Frisco Independent School District has a belief system. Within this system, there are a few principles listed regarding the goals of the district. Occasionally, there are students who seem to find difficulty within FISD’s procedures, one of which being the policy on hats and how they are to not be worn within the building.

This adamant policy regarding the dismissal of hats worn in the school building is reasonable. The district has the right to enforce this procedure and the outcome of such is more positive than otherwise. 

As a public school district, it is FISD’s job to keep their students safe, the main reason why hats are not allowed is due to safety concerns. These concerns are rightfully placed when a school could easily have a safety issue due to the lack of identification of possible threats to students within a building. Hats prevent others from identifying whether or not the wearer of such attire is permitted to be on campus. 

“Sunglasses, caps, hats, raised hoods, and any other covering that can conceal the face from clear view is not permitted to be worn in the building,” says FISD

It’s not just schools that deny the hats in their buildings, common workplaces do too. In a workplace, as it is seen as unprofessional to wear a hat in the building, while they do want their workers to feel somewhat comfortable, wearing a hat is just too casual and you are unlikely to be taken seriously wearing a beanie or a baseball cap during a meeting or at your desk.

“Hats are not appropriate in the office,” says Susan Heathfield, Human Resources writer for The Balance Careers “Headcovers that are required for religious purposes or to honor cultural tradition are allowed.” 

Another reason one would believe hats do not belong in the building is due to their ability to become distractions. You’ll see a lot of teachers use this reason to explain why hats should stay off at school, and it makes sense because it’s true. Whether or not you notice or believe it, students have short attention spans and are easily distracted.

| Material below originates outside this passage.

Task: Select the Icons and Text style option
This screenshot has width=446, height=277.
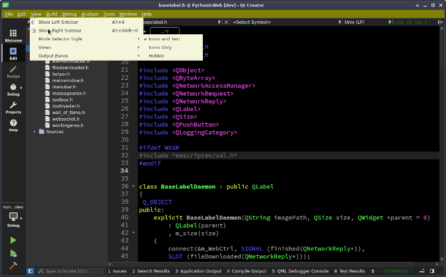Action: click(x=164, y=39)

Having a hat with some funky shape to it or some cool logo on it creates room for conversations, and while that can be a good thing outside of school, in the building it’s a nuisance for teachers and students trying to concentrate.

“…for one semester, the school allowed everyone to wear any kind of hat they wanted. ” says Gilbert Mark, an interviewee for the Washington Post  “But this was a disaster because boys would march into class with baseball caps facing front. Then they’d spend the entire class taking off the caps, putting them on backward, pulling the bills down over their foreheads, fiddling with the bills, fiddling with the clasps in the back, doing everything except what they should have been doing.” 

As a hat wearer myself I can say that hats are useful as a hiding mechanism for bad hair, a way to show your support to a company or a cause, or even just as an accessory, but there are a time and place for them and neither of which are in the school building. Hats in school are unsafe, unprofessional, and unsettling to the work/school environment no matter how you put it.

Instead, you can wait for a permitted hat day, or until after school when you’re out of the building to wear that cool hat you want to show off. And if your hair really looks that bad, take some time during the day to go to the bathroom and fix it.

In conclusion, at Frisco ISD, the safety of students and faculty, and the optimization of the learning/work environment comes first. The convenience of wearing a hat just because you feel like it really isn’t as important as it seems.